Different versions of Order Axioms for the Real Numbers

Question

Most texts I've read have been using one of the following versions (or a mix of them) as order axioms for the real numbers.

Version 1: $(\mathbb{R},\leq)$ is a totally ordered set, such that for all $a,b,c\in\mathbb{R}$ we have that \begin{align*} (0\leq a)\wedge (0\leq b)&\Rightarrow 0\leq a+b \\ (0\leq a)\wedge (0\leq b)&\Rightarrow 0\leq a\cdot b. \end{align*}

Version 2: $(\mathbb{R},\leq)$ is a totally ordered set, such that for all $a,b,c\in\mathbb{R}$ we have that \begin{align*} a\leq b&\Rightarrow a+c\leq b+c \\ (a\leq b)\wedge (0\leq c)&\Rightarrow a\cdot c\leq b\cdot c. \end{align*}

Since both of them can be used as axioms, they should be equivalent.

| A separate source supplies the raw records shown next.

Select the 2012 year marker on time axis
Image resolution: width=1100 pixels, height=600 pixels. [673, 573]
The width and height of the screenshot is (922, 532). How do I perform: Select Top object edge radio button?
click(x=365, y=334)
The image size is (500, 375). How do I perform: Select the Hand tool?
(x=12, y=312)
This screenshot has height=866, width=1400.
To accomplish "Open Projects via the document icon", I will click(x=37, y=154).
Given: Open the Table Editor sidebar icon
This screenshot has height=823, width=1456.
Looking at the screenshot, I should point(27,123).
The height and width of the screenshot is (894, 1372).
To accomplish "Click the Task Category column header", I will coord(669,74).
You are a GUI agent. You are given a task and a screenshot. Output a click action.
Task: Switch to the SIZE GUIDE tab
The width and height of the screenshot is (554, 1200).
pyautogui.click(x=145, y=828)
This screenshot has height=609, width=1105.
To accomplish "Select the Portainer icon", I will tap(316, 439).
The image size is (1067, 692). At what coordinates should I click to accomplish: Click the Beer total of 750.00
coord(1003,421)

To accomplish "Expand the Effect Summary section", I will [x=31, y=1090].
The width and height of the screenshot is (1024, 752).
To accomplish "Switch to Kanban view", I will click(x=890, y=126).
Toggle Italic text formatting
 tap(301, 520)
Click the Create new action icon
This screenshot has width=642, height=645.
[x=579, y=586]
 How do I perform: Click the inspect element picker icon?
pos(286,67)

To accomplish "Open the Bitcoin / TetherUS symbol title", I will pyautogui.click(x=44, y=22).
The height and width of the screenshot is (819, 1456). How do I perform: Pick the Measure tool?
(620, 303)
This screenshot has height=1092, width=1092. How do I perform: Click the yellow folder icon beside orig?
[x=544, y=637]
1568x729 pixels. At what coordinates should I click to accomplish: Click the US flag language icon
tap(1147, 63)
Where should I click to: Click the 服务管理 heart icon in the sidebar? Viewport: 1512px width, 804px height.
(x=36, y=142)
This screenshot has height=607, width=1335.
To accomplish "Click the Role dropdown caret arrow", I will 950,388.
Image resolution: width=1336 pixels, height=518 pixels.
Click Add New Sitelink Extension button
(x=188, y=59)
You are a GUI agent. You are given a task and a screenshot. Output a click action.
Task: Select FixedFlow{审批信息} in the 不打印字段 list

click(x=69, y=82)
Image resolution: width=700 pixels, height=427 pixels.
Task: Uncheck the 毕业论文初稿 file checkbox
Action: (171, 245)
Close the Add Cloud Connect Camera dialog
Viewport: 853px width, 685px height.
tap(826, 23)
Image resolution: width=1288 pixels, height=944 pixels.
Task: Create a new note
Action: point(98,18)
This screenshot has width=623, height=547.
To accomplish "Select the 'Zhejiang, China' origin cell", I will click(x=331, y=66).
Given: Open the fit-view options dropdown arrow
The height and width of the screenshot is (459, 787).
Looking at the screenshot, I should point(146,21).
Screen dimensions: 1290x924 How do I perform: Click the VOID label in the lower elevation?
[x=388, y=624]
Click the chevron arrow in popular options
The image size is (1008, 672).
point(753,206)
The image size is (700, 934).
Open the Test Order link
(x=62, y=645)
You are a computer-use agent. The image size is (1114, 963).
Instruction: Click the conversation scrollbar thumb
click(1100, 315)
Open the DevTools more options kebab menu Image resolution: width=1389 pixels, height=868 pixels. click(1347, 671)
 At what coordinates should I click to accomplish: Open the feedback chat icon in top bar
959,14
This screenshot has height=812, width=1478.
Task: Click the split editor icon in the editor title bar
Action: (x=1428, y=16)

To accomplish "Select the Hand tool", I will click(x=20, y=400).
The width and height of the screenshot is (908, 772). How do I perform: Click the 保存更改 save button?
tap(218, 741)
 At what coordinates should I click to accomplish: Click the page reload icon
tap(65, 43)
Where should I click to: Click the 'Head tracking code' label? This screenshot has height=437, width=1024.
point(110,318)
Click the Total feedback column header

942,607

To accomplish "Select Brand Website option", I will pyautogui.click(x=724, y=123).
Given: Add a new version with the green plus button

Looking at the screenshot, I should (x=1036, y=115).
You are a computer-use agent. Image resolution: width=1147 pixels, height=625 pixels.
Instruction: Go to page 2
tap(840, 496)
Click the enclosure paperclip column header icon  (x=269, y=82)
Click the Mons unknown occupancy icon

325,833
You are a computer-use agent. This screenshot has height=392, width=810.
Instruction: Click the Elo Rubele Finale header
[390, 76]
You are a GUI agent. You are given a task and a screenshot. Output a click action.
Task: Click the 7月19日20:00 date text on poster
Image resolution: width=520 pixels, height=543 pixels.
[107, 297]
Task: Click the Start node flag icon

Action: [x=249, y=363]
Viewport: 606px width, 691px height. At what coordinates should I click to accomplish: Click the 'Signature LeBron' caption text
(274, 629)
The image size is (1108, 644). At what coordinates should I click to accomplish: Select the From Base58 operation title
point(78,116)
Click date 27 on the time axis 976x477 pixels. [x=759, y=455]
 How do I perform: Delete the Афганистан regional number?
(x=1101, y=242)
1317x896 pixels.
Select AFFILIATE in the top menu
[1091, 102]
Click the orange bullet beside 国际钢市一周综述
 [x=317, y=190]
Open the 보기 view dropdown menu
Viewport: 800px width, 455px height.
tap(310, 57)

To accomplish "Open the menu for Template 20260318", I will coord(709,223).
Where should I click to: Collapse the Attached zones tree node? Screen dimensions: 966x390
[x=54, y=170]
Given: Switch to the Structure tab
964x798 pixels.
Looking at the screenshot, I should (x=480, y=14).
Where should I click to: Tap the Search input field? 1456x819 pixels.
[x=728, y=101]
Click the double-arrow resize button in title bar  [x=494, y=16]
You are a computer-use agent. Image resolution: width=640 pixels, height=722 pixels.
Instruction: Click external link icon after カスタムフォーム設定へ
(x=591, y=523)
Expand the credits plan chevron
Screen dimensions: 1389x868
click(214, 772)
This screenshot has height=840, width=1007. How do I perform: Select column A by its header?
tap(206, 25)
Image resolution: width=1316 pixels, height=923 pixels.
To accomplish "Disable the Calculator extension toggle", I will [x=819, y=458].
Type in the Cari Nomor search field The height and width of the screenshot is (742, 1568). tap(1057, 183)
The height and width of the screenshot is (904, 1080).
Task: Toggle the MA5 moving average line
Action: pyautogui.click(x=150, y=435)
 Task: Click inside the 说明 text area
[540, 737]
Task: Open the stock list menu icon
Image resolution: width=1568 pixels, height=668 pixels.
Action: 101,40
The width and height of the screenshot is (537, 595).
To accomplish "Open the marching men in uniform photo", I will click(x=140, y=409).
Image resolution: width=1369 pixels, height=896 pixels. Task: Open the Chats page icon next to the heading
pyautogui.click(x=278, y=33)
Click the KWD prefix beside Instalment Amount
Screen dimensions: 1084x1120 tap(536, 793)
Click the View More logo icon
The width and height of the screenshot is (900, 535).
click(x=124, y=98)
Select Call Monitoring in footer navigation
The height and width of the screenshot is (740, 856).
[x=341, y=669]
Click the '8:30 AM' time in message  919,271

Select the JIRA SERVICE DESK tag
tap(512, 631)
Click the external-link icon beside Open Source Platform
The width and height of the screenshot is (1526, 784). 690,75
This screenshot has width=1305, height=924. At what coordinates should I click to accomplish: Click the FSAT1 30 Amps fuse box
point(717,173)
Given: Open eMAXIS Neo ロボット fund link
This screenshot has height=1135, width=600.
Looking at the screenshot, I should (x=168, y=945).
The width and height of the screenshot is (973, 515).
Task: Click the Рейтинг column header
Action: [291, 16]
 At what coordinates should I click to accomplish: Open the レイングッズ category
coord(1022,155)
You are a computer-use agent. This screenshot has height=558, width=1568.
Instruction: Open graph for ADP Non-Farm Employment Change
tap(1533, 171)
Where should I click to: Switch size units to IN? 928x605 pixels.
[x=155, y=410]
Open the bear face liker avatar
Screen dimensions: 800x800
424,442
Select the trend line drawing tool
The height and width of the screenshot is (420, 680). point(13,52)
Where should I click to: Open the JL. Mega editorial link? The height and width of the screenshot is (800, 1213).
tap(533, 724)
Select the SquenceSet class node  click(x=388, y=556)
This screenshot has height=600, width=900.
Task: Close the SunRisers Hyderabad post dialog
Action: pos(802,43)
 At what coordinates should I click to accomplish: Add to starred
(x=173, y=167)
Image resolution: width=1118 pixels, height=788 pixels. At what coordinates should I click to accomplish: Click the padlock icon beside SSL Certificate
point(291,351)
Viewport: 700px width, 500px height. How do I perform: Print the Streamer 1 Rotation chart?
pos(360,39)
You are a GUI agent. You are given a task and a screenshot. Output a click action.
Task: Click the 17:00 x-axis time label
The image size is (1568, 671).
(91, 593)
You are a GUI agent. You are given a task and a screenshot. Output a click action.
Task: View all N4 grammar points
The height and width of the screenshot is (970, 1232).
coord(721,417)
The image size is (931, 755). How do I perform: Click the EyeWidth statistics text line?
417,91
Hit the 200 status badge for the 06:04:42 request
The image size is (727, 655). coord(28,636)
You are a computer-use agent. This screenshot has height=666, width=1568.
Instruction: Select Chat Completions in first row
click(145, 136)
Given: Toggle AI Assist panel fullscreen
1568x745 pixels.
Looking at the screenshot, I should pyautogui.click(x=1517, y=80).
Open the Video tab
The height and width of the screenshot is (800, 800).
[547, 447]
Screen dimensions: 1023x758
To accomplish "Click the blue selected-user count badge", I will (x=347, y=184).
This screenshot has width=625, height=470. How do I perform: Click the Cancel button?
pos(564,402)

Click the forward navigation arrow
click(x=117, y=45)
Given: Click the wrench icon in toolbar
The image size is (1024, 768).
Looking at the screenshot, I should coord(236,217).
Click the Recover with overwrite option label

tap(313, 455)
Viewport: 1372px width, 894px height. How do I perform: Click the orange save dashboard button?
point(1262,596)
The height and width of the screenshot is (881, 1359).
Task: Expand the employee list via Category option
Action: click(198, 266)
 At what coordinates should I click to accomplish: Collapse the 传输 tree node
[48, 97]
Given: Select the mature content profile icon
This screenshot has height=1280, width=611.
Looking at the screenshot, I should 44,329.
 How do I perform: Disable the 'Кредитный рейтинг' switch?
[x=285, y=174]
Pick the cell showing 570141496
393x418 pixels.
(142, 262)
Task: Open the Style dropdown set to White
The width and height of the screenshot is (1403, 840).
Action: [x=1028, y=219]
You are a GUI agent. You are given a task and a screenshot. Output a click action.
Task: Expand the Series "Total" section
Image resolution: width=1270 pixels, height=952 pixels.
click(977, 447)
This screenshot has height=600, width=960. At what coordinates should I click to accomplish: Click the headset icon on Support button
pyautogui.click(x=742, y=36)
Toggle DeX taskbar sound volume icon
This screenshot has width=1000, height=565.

However, so far I didn't succeed in proving that. Would be great if anyone could help me with that.

Answer 1

Version 1 does not work. For consider the order $\leq'$ defined by

$$a \leq' b :\equiv \begin{cases} b \leq a & a, b < 0 \\ a \leq b & otherwise \end{cases}$$

This is a total order on $\mathbb{R}$. Furthermore, one can show that $(\mathbb{R}, \leq')$ and $(\mathbb{R}, \leq)$ are order-isomorphic, so $(\mathbb{R}, \leq')$ also satisfies any other properties of the order of $\mathbb{R}$ which are phrased purely in terms of the order relation (and not in reference to any other functions or operations defined on $\mathbb{R}$).

$(\mathbb{R}, \leq')$ satisfies Version 1 of the axioms, but it clearly fails to satisfy Version 2.

In fact, consider any total order $\leq''$ on $\mathbb{R}^2$ which satisfies Version 2. Note that version 2 implies that $0 \leq'' c^2$ for any $c$. First, note that this follows immediately for $0 \leq c$, since we would have $0 \leq c \cdot c$. And for $c \leq 0$, we see that $-c + c \leq -c + 0$, so $0 \leq -c$, so $c^2 = (-c)^2 \leq 0$.

Now suppose that $a \leq b$. Then there exists $c$ such that $a + c^2 = b$. Then we see that $a + c^2 + 0 \leq'' b + c^2$. Then $a + c^2 \leq'' b + c^2$. Adding $-(c^2)$ to both sides gives us $a \leq'' b$.

So therefore, we see that $\leq''$ agrees with $\leq$.

Therefore, version 2 is enough to completely specify the order relation on $\mathbb{R}$.

In fact, consider any ordered ring $(R, \leq)$ in which all nonnegative elements have square roots. Then version 2 uniquely specifies the order on $R$ by the above argument.

Note that in rings where not every nonnegative element has a square root, there can be more than one total order satisfying (2). For consider $R = \{a + b \sqrt{2} \mid a, b \in \mathbb{Q}\}$, which is an ordered field under the normal $\leq$ order inherited from $\mathbb{R}$. But there is a nontrivial ring isomorphism $R \to R$, given by $a + b\sqrt{2} \mapsto a - b\sqrt{2}$. This indicates there must be another order relation $\leq'$ on $R$, defined by

$$a + b \sqrt{2} \leq' c + d \sqrt{2} :\equiv a - b \sqrt{2} \leq c - d \sqrt{2}$$

which also satisfies the ordered ring requirements. This suffices to prove that $R$ is not closed under the taking of square roots of nonnegative elements.